● **Work to do**
Copy out the lines below, replacing "Hardware Setup" with "Device Setup" wherever it occurs and leaving everything else unchanged.

──────

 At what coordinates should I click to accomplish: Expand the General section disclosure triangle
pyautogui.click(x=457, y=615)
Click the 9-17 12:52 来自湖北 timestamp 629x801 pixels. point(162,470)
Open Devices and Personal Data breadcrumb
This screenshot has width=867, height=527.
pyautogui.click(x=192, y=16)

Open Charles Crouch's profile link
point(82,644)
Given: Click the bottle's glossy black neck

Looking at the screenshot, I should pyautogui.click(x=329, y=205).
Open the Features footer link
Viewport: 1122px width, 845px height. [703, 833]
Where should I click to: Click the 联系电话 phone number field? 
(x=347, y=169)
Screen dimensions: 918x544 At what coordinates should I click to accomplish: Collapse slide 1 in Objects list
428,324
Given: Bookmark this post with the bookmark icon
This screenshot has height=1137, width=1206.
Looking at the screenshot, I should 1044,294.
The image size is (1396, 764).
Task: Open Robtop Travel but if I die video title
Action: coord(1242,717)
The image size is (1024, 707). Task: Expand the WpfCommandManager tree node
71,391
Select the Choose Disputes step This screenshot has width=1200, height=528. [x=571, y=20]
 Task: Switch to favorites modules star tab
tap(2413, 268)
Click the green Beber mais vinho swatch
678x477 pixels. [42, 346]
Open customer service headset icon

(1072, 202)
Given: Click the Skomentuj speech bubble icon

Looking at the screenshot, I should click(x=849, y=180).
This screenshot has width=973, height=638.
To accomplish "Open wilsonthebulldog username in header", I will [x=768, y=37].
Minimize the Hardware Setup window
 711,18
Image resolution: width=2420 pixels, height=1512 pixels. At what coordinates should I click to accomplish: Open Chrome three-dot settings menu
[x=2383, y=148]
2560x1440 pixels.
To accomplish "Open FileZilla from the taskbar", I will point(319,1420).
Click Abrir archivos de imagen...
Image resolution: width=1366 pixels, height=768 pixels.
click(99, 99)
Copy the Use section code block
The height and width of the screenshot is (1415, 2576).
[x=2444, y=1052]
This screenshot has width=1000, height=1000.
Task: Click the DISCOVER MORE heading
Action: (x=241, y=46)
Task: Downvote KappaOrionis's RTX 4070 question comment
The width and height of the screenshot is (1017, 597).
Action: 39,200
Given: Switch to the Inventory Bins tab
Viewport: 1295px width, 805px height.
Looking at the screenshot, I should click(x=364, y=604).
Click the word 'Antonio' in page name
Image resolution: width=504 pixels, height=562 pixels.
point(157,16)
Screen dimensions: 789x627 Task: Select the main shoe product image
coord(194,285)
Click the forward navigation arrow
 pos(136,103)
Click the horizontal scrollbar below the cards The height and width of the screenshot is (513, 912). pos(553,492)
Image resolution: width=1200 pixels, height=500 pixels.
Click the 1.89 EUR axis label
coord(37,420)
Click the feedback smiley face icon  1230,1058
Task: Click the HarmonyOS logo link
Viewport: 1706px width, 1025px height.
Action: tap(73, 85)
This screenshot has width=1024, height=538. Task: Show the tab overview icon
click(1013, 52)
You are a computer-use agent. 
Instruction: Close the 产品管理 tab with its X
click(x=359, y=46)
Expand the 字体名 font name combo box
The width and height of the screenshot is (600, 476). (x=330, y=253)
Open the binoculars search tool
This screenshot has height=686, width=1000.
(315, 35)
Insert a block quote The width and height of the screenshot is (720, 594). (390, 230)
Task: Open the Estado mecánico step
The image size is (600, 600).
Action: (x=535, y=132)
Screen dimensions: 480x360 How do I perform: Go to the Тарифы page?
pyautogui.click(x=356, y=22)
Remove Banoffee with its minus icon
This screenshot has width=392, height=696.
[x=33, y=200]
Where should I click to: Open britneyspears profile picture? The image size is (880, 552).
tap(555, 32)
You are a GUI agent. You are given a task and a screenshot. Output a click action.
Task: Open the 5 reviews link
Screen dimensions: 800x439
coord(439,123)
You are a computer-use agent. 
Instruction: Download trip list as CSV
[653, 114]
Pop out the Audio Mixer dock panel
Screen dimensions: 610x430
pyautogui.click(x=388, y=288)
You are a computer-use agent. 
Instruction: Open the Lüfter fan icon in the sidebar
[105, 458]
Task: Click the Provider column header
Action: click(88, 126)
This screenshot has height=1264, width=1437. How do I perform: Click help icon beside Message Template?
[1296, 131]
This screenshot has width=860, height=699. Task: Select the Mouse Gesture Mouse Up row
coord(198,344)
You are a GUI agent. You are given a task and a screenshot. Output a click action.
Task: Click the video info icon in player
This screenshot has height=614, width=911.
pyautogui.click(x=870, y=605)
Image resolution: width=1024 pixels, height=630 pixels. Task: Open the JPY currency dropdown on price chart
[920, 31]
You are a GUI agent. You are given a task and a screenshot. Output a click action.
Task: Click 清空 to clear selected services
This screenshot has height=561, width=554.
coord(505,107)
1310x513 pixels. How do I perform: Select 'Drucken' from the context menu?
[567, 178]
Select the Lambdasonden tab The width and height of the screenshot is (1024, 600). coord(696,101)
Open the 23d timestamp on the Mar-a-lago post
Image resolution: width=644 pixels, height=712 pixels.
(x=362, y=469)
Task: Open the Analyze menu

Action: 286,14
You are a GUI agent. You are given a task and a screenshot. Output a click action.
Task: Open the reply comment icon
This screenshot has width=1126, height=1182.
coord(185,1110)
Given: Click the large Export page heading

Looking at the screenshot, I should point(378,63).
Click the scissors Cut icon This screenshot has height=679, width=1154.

──────

● **Result for this exercise**
 At what coordinates should I click to accomplish: Expand the General section disclosure triangle
pyautogui.click(x=457, y=615)
Click the 9-17 12:52 来自湖北 timestamp 629x801 pixels. point(162,470)
Open Devices and Personal Data breadcrumb
This screenshot has width=867, height=527.
pyautogui.click(x=192, y=16)

Open Charles Crouch's profile link
point(82,644)
Given: Click the bottle's glossy black neck

Looking at the screenshot, I should pyautogui.click(x=329, y=205).
Open the Features footer link
Viewport: 1122px width, 845px height. [703, 833]
Where should I click to: Click the 联系电话 phone number field? 
(x=347, y=169)
Screen dimensions: 918x544 At what coordinates should I click to accomplish: Collapse slide 1 in Objects list
428,324
Given: Bookmark this post with the bookmark icon
This screenshot has height=1137, width=1206.
Looking at the screenshot, I should 1044,294.
The image size is (1396, 764).
Task: Open Robtop Travel but if I die video title
Action: coord(1242,717)
The image size is (1024, 707). Task: Expand the WpfCommandManager tree node
71,391
Select the Choose Disputes step This screenshot has width=1200, height=528. [x=571, y=20]
 Task: Switch to favorites modules star tab
tap(2413, 268)
Click the green Beber mais vinho swatch
678x477 pixels. [42, 346]
Open customer service headset icon

(1072, 202)
Given: Click the Skomentuj speech bubble icon

Looking at the screenshot, I should click(x=849, y=180).
This screenshot has width=973, height=638.
To accomplish "Open wilsonthebulldog username in header", I will [x=768, y=37].
Minimize the Device Setup window
 711,18
Image resolution: width=2420 pixels, height=1512 pixels. At what coordinates should I click to accomplish: Open Chrome three-dot settings menu
[x=2383, y=148]
2560x1440 pixels.
To accomplish "Open FileZilla from the taskbar", I will point(319,1420).
Click Abrir archivos de imagen...
Image resolution: width=1366 pixels, height=768 pixels.
click(99, 99)
Copy the Use section code block
The height and width of the screenshot is (1415, 2576).
[x=2444, y=1052]
This screenshot has width=1000, height=1000.
Task: Click the DISCOVER MORE heading
Action: (x=241, y=46)
Task: Downvote KappaOrionis's RTX 4070 question comment
The width and height of the screenshot is (1017, 597).
Action: 39,200
Given: Switch to the Inventory Bins tab
Viewport: 1295px width, 805px height.
Looking at the screenshot, I should click(x=364, y=604).
Click the word 'Antonio' in page name
Image resolution: width=504 pixels, height=562 pixels.
point(157,16)
Screen dimensions: 789x627 Task: Select the main shoe product image
coord(194,285)
Click the forward navigation arrow
 pos(136,103)
Click the horizontal scrollbar below the cards The height and width of the screenshot is (513, 912). pos(553,492)
Image resolution: width=1200 pixels, height=500 pixels.
Click the 1.89 EUR axis label
coord(37,420)
Click the feedback smiley face icon  1230,1058
Task: Click the HarmonyOS logo link
Viewport: 1706px width, 1025px height.
Action: tap(73, 85)
This screenshot has width=1024, height=538. Task: Show the tab overview icon
click(1013, 52)
You are a computer-use agent. 
Instruction: Close the 产品管理 tab with its X
click(x=359, y=46)
Expand the 字体名 font name combo box
The width and height of the screenshot is (600, 476). (x=330, y=253)
Open the binoculars search tool
This screenshot has height=686, width=1000.
(315, 35)
Insert a block quote The width and height of the screenshot is (720, 594). (390, 230)
Task: Open the Estado mecánico step
The image size is (600, 600).
Action: (x=535, y=132)
Screen dimensions: 480x360 How do I perform: Go to the Тарифы page?
pyautogui.click(x=356, y=22)
Remove Banoffee with its minus icon
This screenshot has width=392, height=696.
[x=33, y=200]
Where should I click to: Open britneyspears profile picture? The image size is (880, 552).
tap(555, 32)
You are a GUI agent. You are given a task and a screenshot. Output a click action.
Task: Open the 5 reviews link
Screen dimensions: 800x439
coord(439,123)
You are a computer-use agent. 
Instruction: Download trip list as CSV
[653, 114]
Pop out the Audio Mixer dock panel
Screen dimensions: 610x430
pyautogui.click(x=388, y=288)
You are a computer-use agent. 
Instruction: Open the Lüfter fan icon in the sidebar
[105, 458]
Task: Click the Provider column header
Action: click(88, 126)
This screenshot has height=1264, width=1437. How do I perform: Click help icon beside Message Template?
[1296, 131]
This screenshot has width=860, height=699. Task: Select the Mouse Gesture Mouse Up row
coord(198,344)
You are a GUI agent. You are given a task and a screenshot. Output a click action.
Task: Click the video info icon in player
This screenshot has height=614, width=911.
pyautogui.click(x=870, y=605)
Image resolution: width=1024 pixels, height=630 pixels. Task: Open the JPY currency dropdown on price chart
[920, 31]
You are a GUI agent. You are given a task and a screenshot. Output a click action.
Task: Click 清空 to clear selected services
This screenshot has height=561, width=554.
coord(505,107)
1310x513 pixels. How do I perform: Select 'Drucken' from the context menu?
[567, 178]
Select the Lambdasonden tab The width and height of the screenshot is (1024, 600). coord(696,101)
Open the 23d timestamp on the Mar-a-lago post
Image resolution: width=644 pixels, height=712 pixels.
(x=362, y=469)
Task: Open the Analyze menu

Action: 286,14
You are a GUI agent. You are given a task and a screenshot. Output a click action.
Task: Open the reply comment icon
This screenshot has width=1126, height=1182.
coord(185,1110)
Given: Click the large Export page heading

Looking at the screenshot, I should point(378,63).
Click the scissors Cut icon This screenshot has height=679, width=1154.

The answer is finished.